Love is being fifteen and then sixteen and still so stupid. It’s tormenting their junior manager and falling asleep studying and searching the audience even though he said he wouldn’t come and still finding him there anyway. It’s the fear Aizou feels every time Yuujirou goes off on his own to do something stupid and reckless and secretly kind, and it’s the overwhelming relief he feels when he comes back safe. It’s not knowing whether to call him a friend or colleague or partner, and it’s knowing that it doesn’t really matter because they have more than enough time to figure it out.

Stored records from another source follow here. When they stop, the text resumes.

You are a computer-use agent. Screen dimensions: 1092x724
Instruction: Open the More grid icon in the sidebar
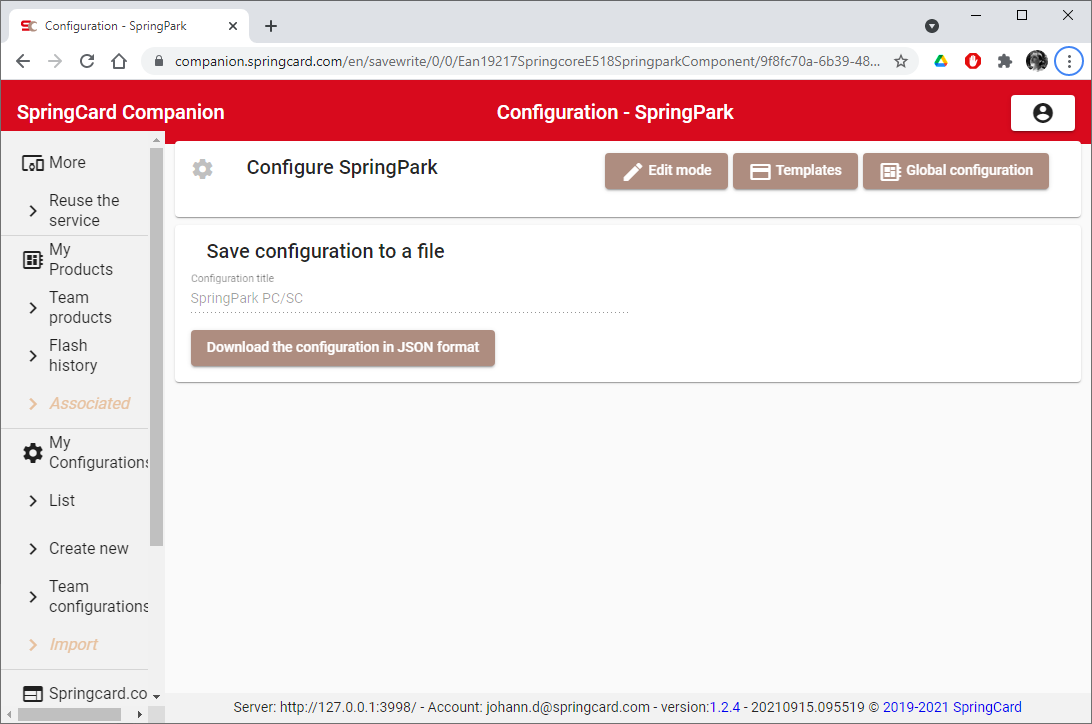32,161
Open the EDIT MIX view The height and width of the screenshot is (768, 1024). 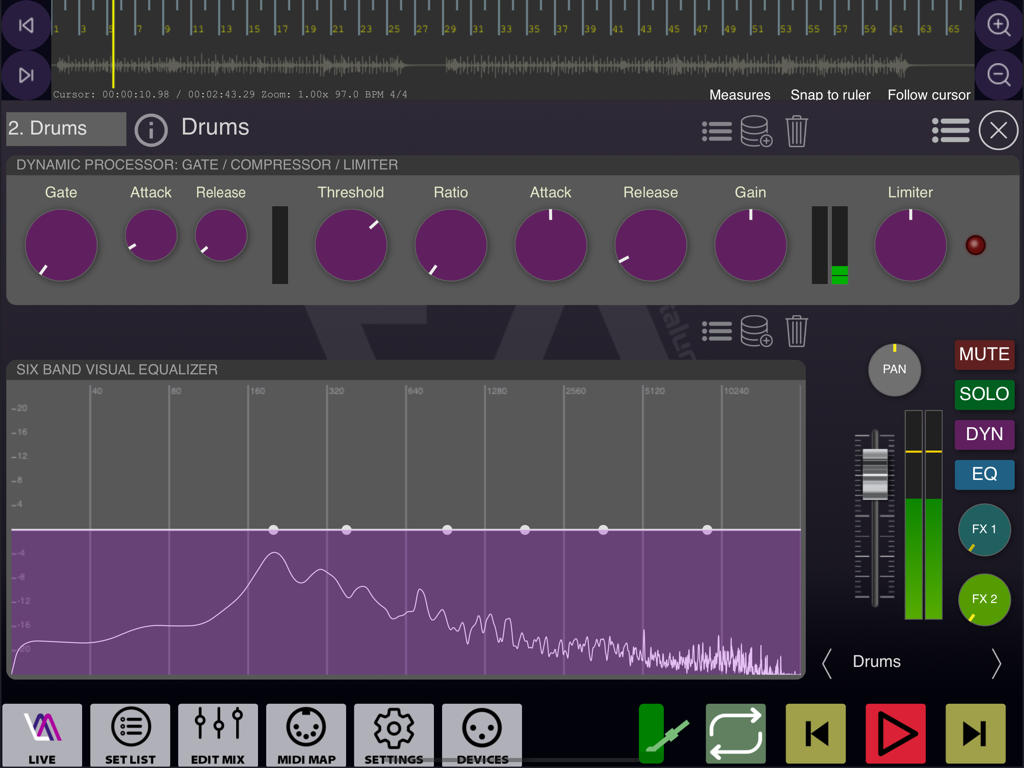click(x=217, y=734)
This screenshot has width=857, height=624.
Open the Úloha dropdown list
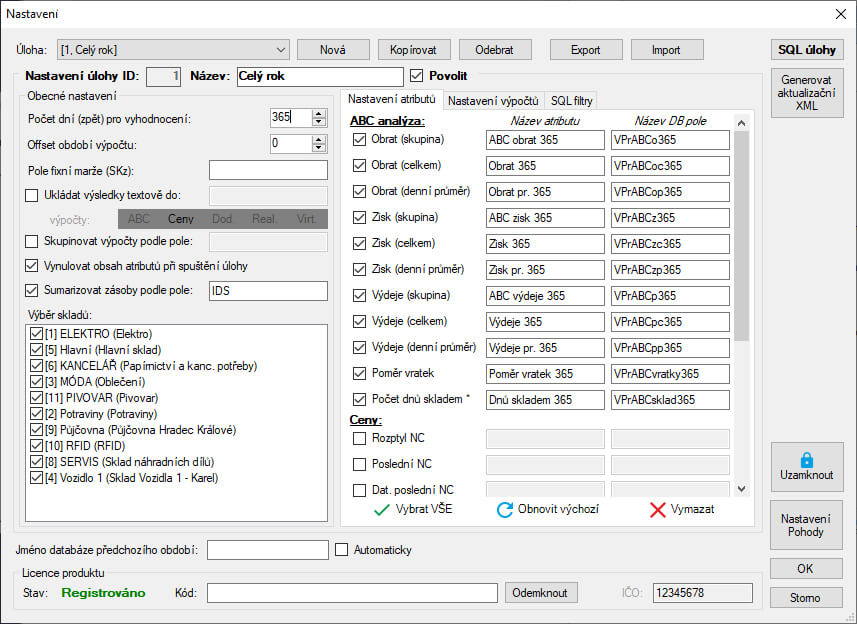click(280, 49)
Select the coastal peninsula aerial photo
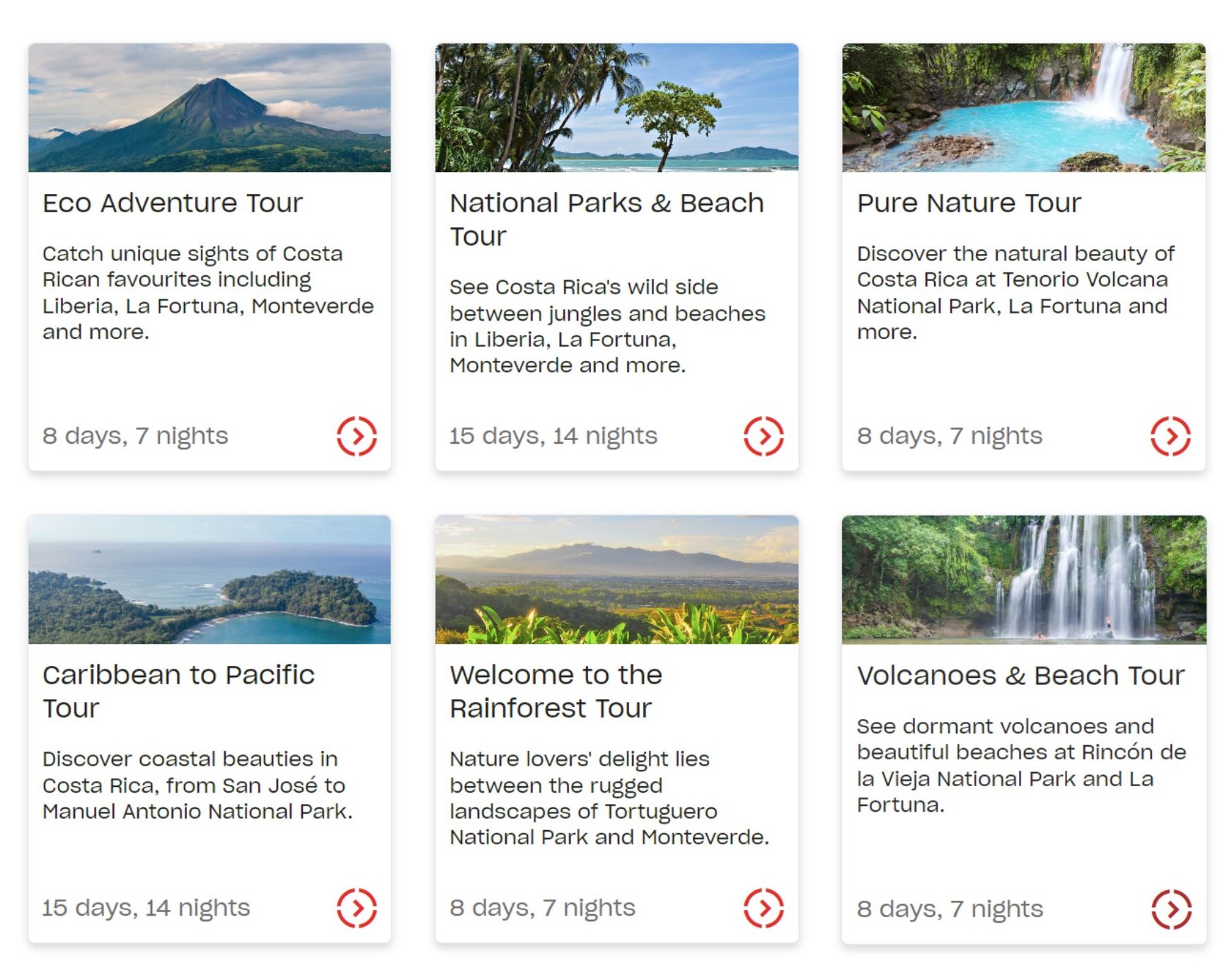 coord(209,580)
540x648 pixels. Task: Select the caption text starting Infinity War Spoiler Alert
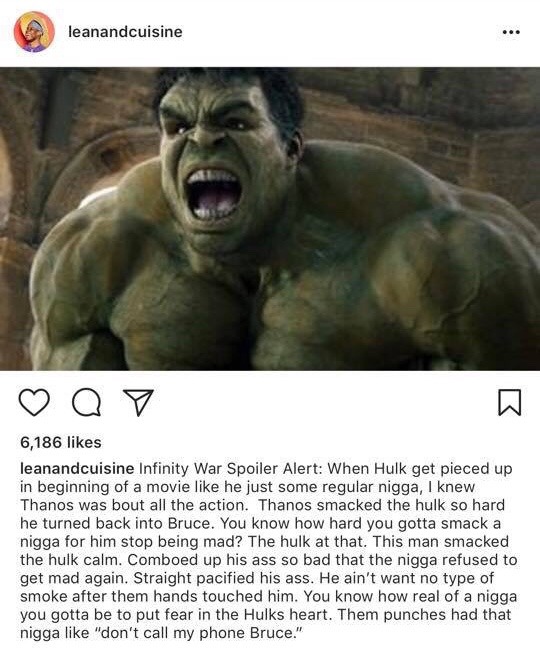(268, 550)
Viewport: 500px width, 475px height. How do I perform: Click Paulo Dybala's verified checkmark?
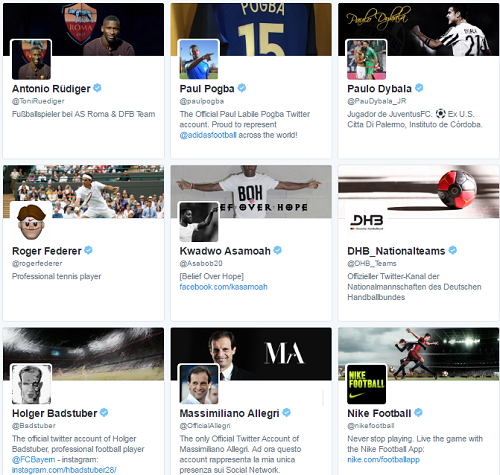click(x=419, y=88)
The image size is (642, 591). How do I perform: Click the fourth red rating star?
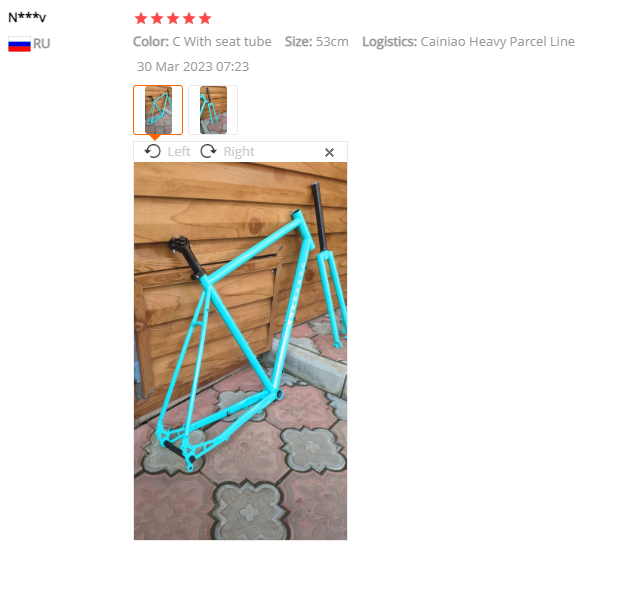click(x=189, y=18)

Love is the way Aizou understands Yuujirou without words. It’s fighting and coming back the next day and making up, as many times as they need to, and it’s the unspoken promise every time that one day they’ll be ready to talk about it out loud. At their own pace, in their own time, together.

Notes:

HRRGH so the point of this originally was the hanipre live white day event where yuujirou is thinking to himself about how he already knows aizou would understand him if he just talked honestly about his feelings because i keep thinking about that and going, you are SO stupid!! also that's what love is! also does he even understand how important he is to aizou?? and then i was compelled to explain all of that in writing. god i really do love aiyuu because on a narrative and thematic level i think they are devastatingly romantic but on a personal level they are just shitty teens and that combination makes me want to put them in a jar of pickle juice and shake them around forever and ever <3

i also just care very deeply about the tentativeness of being young and uncomfortable with the idea of love but still finding someone who changes you fundamentally and wanting that person to stay in your life for a very long time. but you're not really ready to call that something as definite as love but it IS love, or it will be. so that's something that i really wanted to render here ok thank you hope you enjoyed!!!